News Release

Perspective: Why opioids cannot fix chronic pain

Researchers say that emotional pain and chronic pain are related, and painkillers, ultimately, make things worse.

Peer-Reviewed Publication

University of Washington School of Medicine/UW Medicine

A broken heart is often harder to heal than a broken leg. Now researchers say that a broken heart can contribute to lasting chronic pain.

In a reflections column published Dec. 21 in the Annals of Family Medicine, pain experts Mark Sullivan and Jane Ballantyne at the University of Washington School of Medicine, say emotional pain and chronic physical pain are bidirectional. Painkillers, they said, ultimately make things worse.

Their argument is based on new epidemiological and neuroscientific evidence, which suggests emotional pain activates many of the same limbic brain centers as physical pain. This is especially true, they said, for the most common chronic pain syndromes - back pain, headaches, and fibromyalgia.

Opioids may make patients feel better early on, but over the long term these drugs cause all kinds of havoc on their well-being, the researchers said.

"Their social and emotional functioning is messed up under a wet blanket of opioids," Sullivan said.

The researchers said new evidence suggests that the body's reward system may be more important than tissue damage in the transition from acute to chronic pain.
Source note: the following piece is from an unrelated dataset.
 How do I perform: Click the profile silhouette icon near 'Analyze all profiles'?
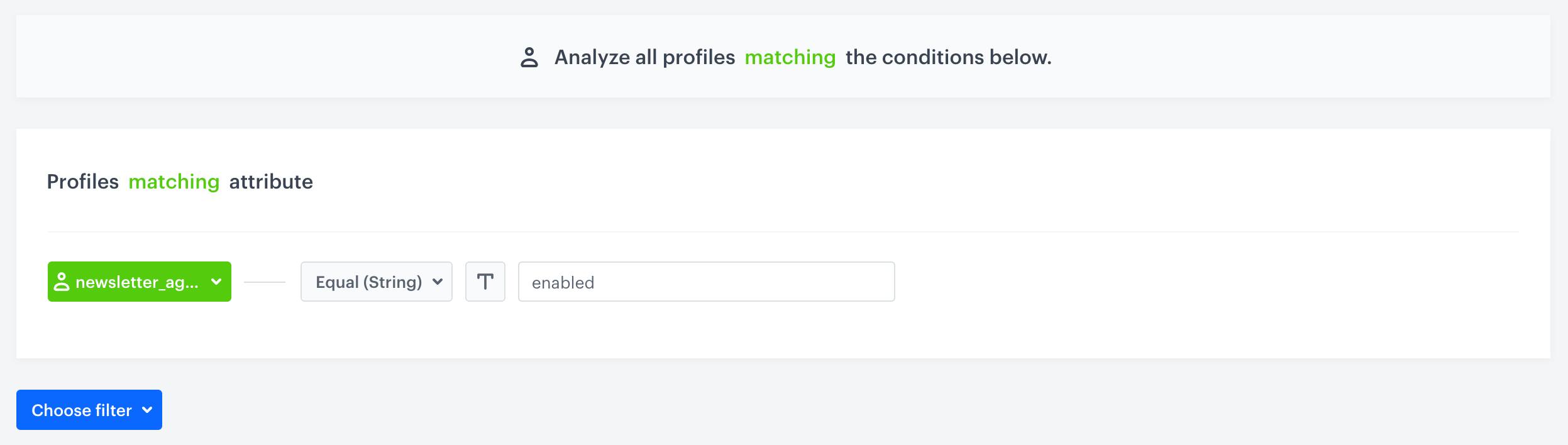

By reward system, they are referring, in part, to the endogenous opioid system, a complicated system connected to several areas of the brain, The system includes the natural release of endorphins from pleasurable activities.

When this reward system is damaged by manufactured opioids, it perpetuates isolation and chronic illness and is a strong risk factor for depression, they said.
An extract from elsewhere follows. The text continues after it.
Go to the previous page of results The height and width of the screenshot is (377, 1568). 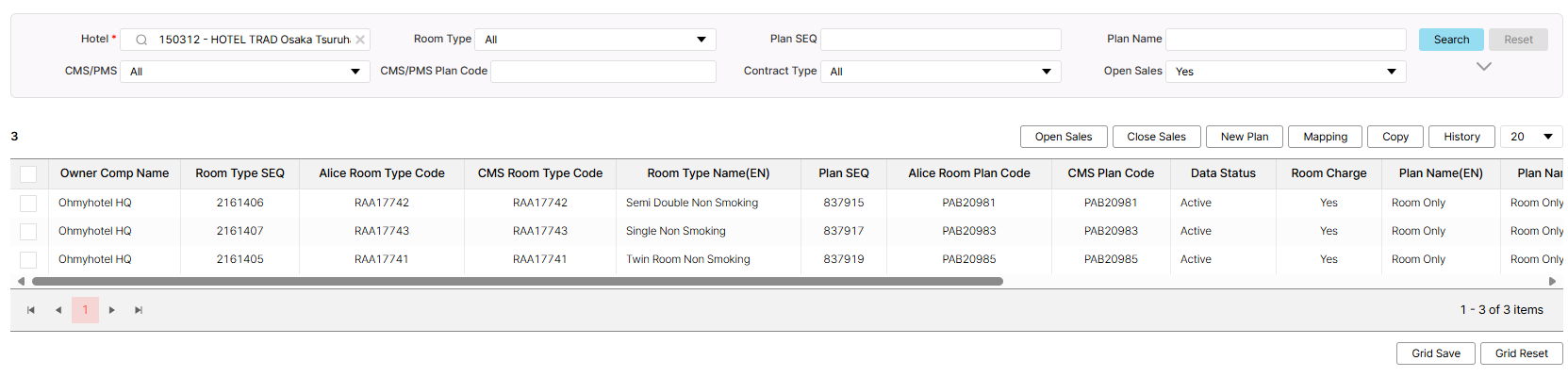(x=58, y=310)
"Rather than helping the pain for which the opioid was originally sought, persistent opioid use may be chasing the pain in a circular manner, diminishing natural rewards from normal sources of pleasure, and increasing social isolation," they wrote.

Both Sullivan and Ballantyne prescribe opioids for their patients and say they have a role in short-term use.
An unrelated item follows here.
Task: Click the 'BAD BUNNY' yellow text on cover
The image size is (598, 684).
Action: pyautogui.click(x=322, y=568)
"Long-term opioid therapy that lasts months and perhaps years should be a rare occurrence because it does not treat chronic pain well, it impairs human social and emotional function, and can lead to opioid dependence or addiction," they wrote.

What Sullivan recommends is if patients are on high-dose long-term opioids and they are not having clear improvement in pain and function, they need to taper down or switch to buprenorphine. If available, a multidisciplinary pain program using a case manager to monitor their care and well-being, similar to those for diabetes and depression care, may be of benefit.